The Antemeridian is opposite the Prime Meridian or 180 degrees East or West Longitude.
Greenwich Mean Time (GMT)
This is a system of time zones throughout the world, based on the Prime Meridian at Greenwich. The entire world is split into time zones either ahead of Greenwich (Z+) or behind Greenwich (Z-) depending on location to the East or West of the Prime Meridian. Our home on the West Coast of Canada lies to the West of Greenwich so we are in zone Z-8, or 8 hours behind UK.
How many time zones does the world have, most will probably immediately respond with 24, as that is how many hours are in 1 day. But, give it some thought and don’t forget that GMT or 0 is also a valid zone. Therefore, I come up with Z 0, Z+1 to 12 and Z-1 to 12 or 25 standard zones. But wait, we also have up to 15 or 16 non-standard zones – Newfoundland (Z-3.5), Tonga & Samoa are (Z+13) being a couple of examples.

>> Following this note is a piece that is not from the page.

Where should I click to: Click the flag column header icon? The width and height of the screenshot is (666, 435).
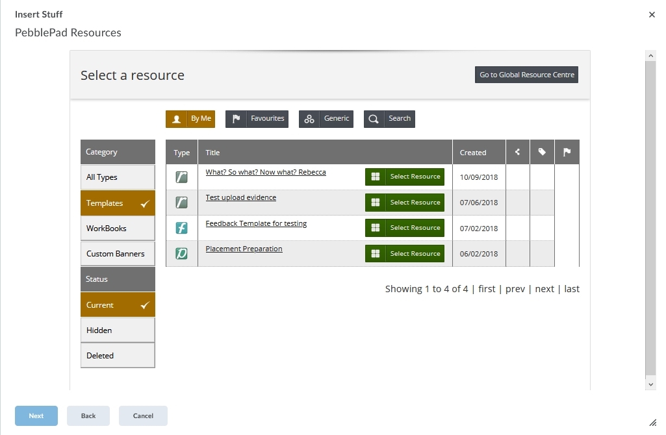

International Date Line (IDL) – Does It Move or Cross Land
The IDL is an imaginary line that generally follows the Antemeridian or 180 degrees longitude. However, it does zigzag across the Antemeridian as it rounds various islands. On Dec 29th 2011 the IDL was redrawn as Samoa changed time zones to be closer to important trading partners Australia and New Zealand. Samoa went from Z-12 to Z+13.
The answer to the amount of sleep is 8 hours, as the difference of 32 hours is reduced by zooming the cloxs ahead by 24 hours.